▸ **SET PROBLEM**
Could you retype every one of the items below, word for word?

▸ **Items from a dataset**

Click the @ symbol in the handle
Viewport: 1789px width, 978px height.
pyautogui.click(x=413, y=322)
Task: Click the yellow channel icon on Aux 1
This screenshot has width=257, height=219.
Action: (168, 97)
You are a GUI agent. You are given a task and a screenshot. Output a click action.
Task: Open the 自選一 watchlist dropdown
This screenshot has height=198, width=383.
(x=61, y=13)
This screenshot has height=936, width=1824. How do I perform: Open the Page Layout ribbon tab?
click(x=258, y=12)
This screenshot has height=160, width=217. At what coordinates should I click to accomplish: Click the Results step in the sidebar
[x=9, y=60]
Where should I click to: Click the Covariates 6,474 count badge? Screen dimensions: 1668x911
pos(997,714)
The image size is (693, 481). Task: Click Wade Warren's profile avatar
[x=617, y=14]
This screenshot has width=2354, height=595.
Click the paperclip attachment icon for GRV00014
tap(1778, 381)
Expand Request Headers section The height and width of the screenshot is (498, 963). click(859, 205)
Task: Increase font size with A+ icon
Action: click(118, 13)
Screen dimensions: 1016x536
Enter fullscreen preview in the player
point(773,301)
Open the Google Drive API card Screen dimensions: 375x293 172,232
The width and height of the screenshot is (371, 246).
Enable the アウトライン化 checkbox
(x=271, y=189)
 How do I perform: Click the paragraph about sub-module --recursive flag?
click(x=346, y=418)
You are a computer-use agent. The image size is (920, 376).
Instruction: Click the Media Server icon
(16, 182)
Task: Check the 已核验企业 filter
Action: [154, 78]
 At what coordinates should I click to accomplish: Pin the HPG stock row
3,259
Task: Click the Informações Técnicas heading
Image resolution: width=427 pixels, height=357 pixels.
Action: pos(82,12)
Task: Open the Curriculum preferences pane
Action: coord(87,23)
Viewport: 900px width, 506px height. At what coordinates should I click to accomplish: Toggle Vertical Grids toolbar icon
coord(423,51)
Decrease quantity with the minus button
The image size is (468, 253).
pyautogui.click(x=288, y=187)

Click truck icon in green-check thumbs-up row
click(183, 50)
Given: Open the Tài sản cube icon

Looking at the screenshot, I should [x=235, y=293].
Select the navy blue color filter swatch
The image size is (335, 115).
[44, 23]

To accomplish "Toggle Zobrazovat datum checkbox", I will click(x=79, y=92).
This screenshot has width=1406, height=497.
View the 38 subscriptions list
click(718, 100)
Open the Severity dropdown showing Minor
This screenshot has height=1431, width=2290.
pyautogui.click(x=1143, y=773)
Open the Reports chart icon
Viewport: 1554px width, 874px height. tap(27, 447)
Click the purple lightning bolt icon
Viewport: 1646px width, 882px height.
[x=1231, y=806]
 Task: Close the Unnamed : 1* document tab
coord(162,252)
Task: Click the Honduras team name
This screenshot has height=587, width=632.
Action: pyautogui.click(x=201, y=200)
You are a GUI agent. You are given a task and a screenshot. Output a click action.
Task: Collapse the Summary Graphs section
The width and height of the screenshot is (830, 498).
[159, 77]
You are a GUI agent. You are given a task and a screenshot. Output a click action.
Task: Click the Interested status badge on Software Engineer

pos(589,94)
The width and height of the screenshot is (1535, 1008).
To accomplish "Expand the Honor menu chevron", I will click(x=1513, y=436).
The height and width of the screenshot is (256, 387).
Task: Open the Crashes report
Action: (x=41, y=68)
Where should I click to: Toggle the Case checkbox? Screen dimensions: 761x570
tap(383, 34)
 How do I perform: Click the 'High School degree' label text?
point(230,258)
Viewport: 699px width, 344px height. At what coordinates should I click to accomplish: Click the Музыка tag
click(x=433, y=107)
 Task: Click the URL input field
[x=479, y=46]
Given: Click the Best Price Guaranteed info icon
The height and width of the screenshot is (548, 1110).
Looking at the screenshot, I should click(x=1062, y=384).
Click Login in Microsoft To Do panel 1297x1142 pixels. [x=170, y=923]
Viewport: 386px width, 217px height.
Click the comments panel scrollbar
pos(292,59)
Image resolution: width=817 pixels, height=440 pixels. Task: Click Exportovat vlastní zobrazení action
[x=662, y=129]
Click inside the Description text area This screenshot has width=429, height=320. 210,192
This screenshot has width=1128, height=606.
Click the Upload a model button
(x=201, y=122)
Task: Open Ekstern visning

▸ **FINAL ANSWER**
Click the @ symbol in the handle
Viewport: 1789px width, 978px height.
pyautogui.click(x=413, y=322)
Task: Click the yellow channel icon on Aux 1
This screenshot has width=257, height=219.
Action: (168, 97)
You are a GUI agent. You are given a task and a screenshot. Output a click action.
Task: Open the 自選一 watchlist dropdown
This screenshot has height=198, width=383.
(x=61, y=13)
This screenshot has height=936, width=1824. How do I perform: Open the Page Layout ribbon tab?
click(x=258, y=12)
This screenshot has height=160, width=217. At what coordinates should I click to accomplish: Click the Results step in the sidebar
[x=9, y=60]
Where should I click to: Click the Covariates 6,474 count badge? Screen dimensions: 1668x911
pos(997,714)
The image size is (693, 481). Task: Click Wade Warren's profile avatar
[x=617, y=14]
This screenshot has width=2354, height=595.
Click the paperclip attachment icon for GRV00014
tap(1778, 381)
Expand Request Headers section The height and width of the screenshot is (498, 963). click(859, 205)
Task: Increase font size with A+ icon
Action: click(118, 13)
Screen dimensions: 1016x536
Enter fullscreen preview in the player
point(773,301)
Open the Google Drive API card Screen dimensions: 375x293 172,232
The width and height of the screenshot is (371, 246).
Enable the アウトライン化 checkbox
(x=271, y=189)
 How do I perform: Click the paragraph about sub-module --recursive flag?
click(x=346, y=418)
You are a computer-use agent. The image size is (920, 376).
Instruction: Click the Media Server icon
(16, 182)
Task: Check the 已核验企业 filter
Action: [154, 78]
 At what coordinates should I click to accomplish: Pin the HPG stock row
3,259
Task: Click the Informações Técnicas heading
Image resolution: width=427 pixels, height=357 pixels.
Action: pos(82,12)
Task: Open the Curriculum preferences pane
Action: coord(87,23)
Viewport: 900px width, 506px height. At what coordinates should I click to accomplish: Toggle Vertical Grids toolbar icon
coord(423,51)
Decrease quantity with the minus button
The image size is (468, 253).
pyautogui.click(x=288, y=187)

Click truck icon in green-check thumbs-up row
click(183, 50)
Given: Open the Tài sản cube icon

Looking at the screenshot, I should [x=235, y=293].
Select the navy blue color filter swatch
The image size is (335, 115).
[44, 23]

To accomplish "Toggle Zobrazovat datum checkbox", I will click(x=79, y=92).
This screenshot has width=1406, height=497.
View the 38 subscriptions list
click(718, 100)
Open the Severity dropdown showing Minor
This screenshot has height=1431, width=2290.
pyautogui.click(x=1143, y=773)
Open the Reports chart icon
Viewport: 1554px width, 874px height. tap(27, 447)
Click the purple lightning bolt icon
Viewport: 1646px width, 882px height.
[x=1231, y=806]
 Task: Close the Unnamed : 1* document tab
coord(162,252)
Task: Click the Honduras team name
This screenshot has height=587, width=632.
Action: pyautogui.click(x=201, y=200)
You are a GUI agent. You are given a task and a screenshot. Output a click action.
Task: Collapse the Summary Graphs section
The width and height of the screenshot is (830, 498).
[159, 77]
You are a GUI agent. You are given a task and a screenshot. Output a click action.
Task: Click the Interested status badge on Software Engineer

pos(589,94)
The width and height of the screenshot is (1535, 1008).
To accomplish "Expand the Honor menu chevron", I will click(x=1513, y=436).
The height and width of the screenshot is (256, 387).
Task: Open the Crashes report
Action: (x=41, y=68)
Where should I click to: Toggle the Case checkbox? Screen dimensions: 761x570
tap(383, 34)
 How do I perform: Click the 'High School degree' label text?
point(230,258)
Viewport: 699px width, 344px height. At what coordinates should I click to accomplish: Click the Музыка tag
click(x=433, y=107)
 Task: Click the URL input field
[x=479, y=46]
Given: Click the Best Price Guaranteed info icon
The height and width of the screenshot is (548, 1110).
Looking at the screenshot, I should click(x=1062, y=384).
Click Login in Microsoft To Do panel 1297x1142 pixels. [x=170, y=923]
Viewport: 386px width, 217px height.
Click the comments panel scrollbar
pos(292,59)
Image resolution: width=817 pixels, height=440 pixels. Task: Click Exportovat vlastní zobrazení action
[x=662, y=129]
Click inside the Description text area This screenshot has width=429, height=320. 210,192
This screenshot has width=1128, height=606.
Click the Upload a model button
(x=201, y=122)
Task: Open Ekstern visning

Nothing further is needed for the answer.